No Reino Unido, as discussões continuam a ser determinadas pelo peso da antropologia social (cf B. Malinowski, AR Radcliffe-Brown). Aqui, desde o início – ao contrário da Alemanha – ‘sociedade’ e ‘cultura’ foram vistas como uma só, e foi dada consideração à religião de classe específica da força de trabalho e aos processos de mudança religiosa nos centros urbanos deste país (cf H . McLeod). Particularmente pioneiros foram os estudos sobre a conexão entre radicalismo religioso e revolução (cf Ch. Hill) e entre o Metodismo e o movimento operário emergente (cf EP Thomson).
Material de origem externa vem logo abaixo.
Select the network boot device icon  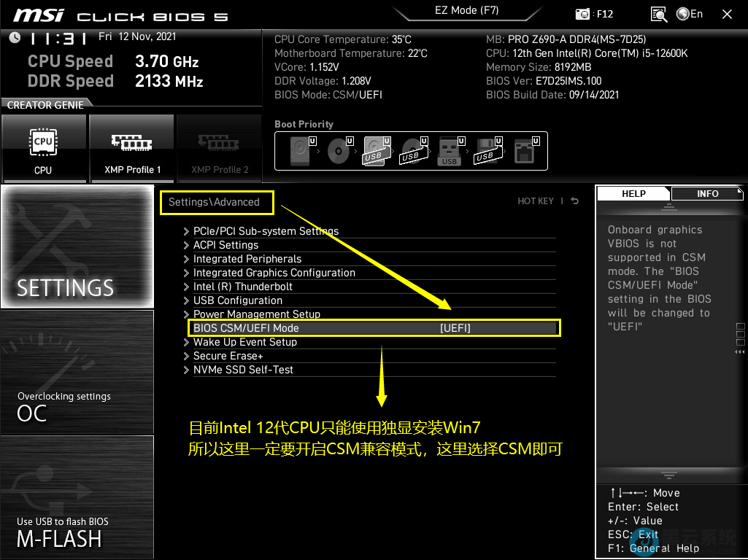click(523, 151)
Pesquisa sobre os processos de diferenciação religioso-teológica nas igrejas anglicanas também se baseou na abordagem interpretativa de histoire des mentalités.
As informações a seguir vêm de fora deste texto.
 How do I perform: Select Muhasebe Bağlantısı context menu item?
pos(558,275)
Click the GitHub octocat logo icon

Nos EUA, os historiadores da religião desde os anos 1980 foram fortemente influenciados pela etnologia “interpretativa” (enfatizando o conceito de “compreensão” em vez de de ‘explicação’) e antropologia cultural de C. Geertz. Além do discurso clássico auto-reflexivo sobre a religião dos nativos americanos, a fé dos Padres Peregrinos, o pluralismo dentro das denominações protestantesi sm, o surgimento de uma autocompreensão católica especificamente americana no final do século XIX e uma “religião civil” (N. Bellah) capaz de integrar o pluralismo religioso, na mais recente historiografia americana da religião, temas como gênero, raça, língua e formas religiosas de grupos minoritários têm desempenhado um papel importante. Além disso, o debate etnológico sobre a ‘Cultura da escrita’ (viz. O caráter construtivo inerente à autorretratação e à descrição do que é estrangeiro; cf F. Clifford / GE Marcus), a análise comparativa dos movimentos fundamentalistas nas religiões mundiais (ME Marty), a interpretação dos desenvolvimentos religiosos da América Latina (D. Martin) e a inter-relação entre direito e religião (W. Fallers Sullivan) figuraram como preocupações centrais de pesquisas recentes. A atual historiografia religiosa norte-americana também lucrou muito da aplicação de abordagens teórico-econômicas (Stark e Bainbridge, 1985; Stark e Finke, 2000).